Warning

Work in progress…

Unit Tests

The unit testing scheme of this template is designed to offer the user the possibility to not only create unit tests within the test/ folder, but also the option to separate unit tests in what I will call collections.

The reasoning behind it is that not 100% of the project needs to be tested during coding sessions, as opposed to continuous integration regressions, hence the ability for any contributor to design their own test collections.

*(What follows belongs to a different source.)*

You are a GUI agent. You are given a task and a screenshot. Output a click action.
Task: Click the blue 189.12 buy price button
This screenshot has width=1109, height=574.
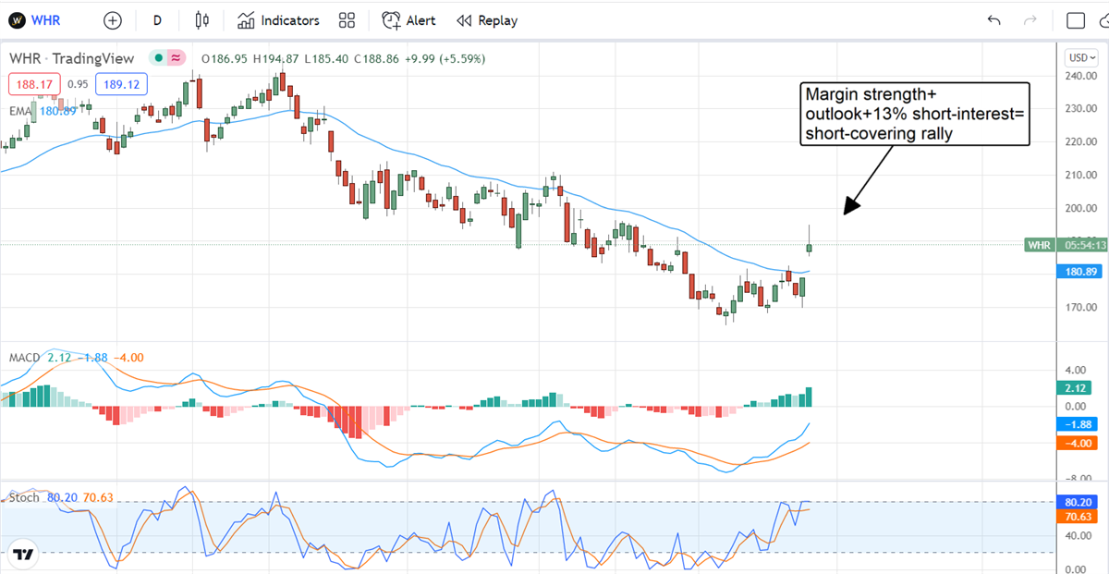(122, 85)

When computing code-coverage, the entry point of is always the complete collection of tests located in the test/ folder. Adding new tests to the collection is as simple as creating a new file within that directory structure.

Note

For more info on unittesting in python, see https://docs.python.org/3/library/unittest.html

Deep dive on the test results

As mentioned previously, usual coverage of your tests should be around 100%, which has a lot to do with approaches such as Test Driven Development - which is a good thing - but in my opinion, passing tests is not the only tool in your arsenal. In fact, a test can have quite a few different outcomes, which all have various degrees of severity, but let’s focus on these for now:

  • passed

  • failed

  • skipped

  • expected failed

  • error

Now you’re obviously familiar with the first two, but let’s talk about the other three, and why these can be very important.

Skipped

There are a few reasons a test might or should be skipped, some at the tester’s discretion and some others due to the level of automation the project relies on. To cite only a few:

  • Using parametrized regressions can help to reduce test time to use the same test suite for different level of regressions, one common approach to this is skipping some tests.

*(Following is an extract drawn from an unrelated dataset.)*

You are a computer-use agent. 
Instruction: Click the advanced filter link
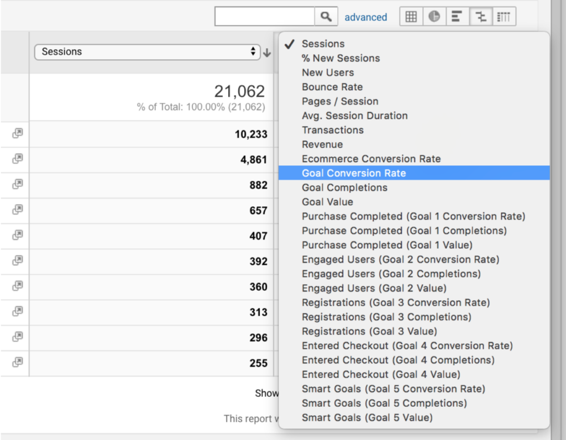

  • If a dependency fails during the current test sequence, and you have specified these dependencies within your tests, then for the sake of clarity, you should skip some tests automatically. More about this in the chapter on unit testing.

  • Sometimes, introducing tests long before a modules is ready is the best way to define an API, but it can be hard to maintain a quality gate with these tests if not for purposefully skipping them until the modules are ready.

Expected Fails

Sometimes, having all your tests passing is not the best way to prove a library’s proper behaviour. Let’s take a few concrete examples:

  • Writing tests is often a great source of documentation for the next developer. To that end, writing failing test can be an effective way of signaling how not to do something.

  • Randomizing test vectors to maximize the impact of a single test - running one sequence of tests with an arrays of possible inputs - if a fantastic way to attack stress a module, but sometimes, not all input combinations is supposed to work, and for these combination, specifying an expected fail flag is mandatory.

Errors

As briefly mentioned while talking about coverage targets, your tools and development environment is as susceptible to breakage as your application. This is what differentiate an error from a fail: the error seem to happen within your test framework / environment rather than while executing a specific test. Now - granted - there is a fine line between and error and a fail, and sometimes one can be mistakenly confused with the other, but the difference still exists.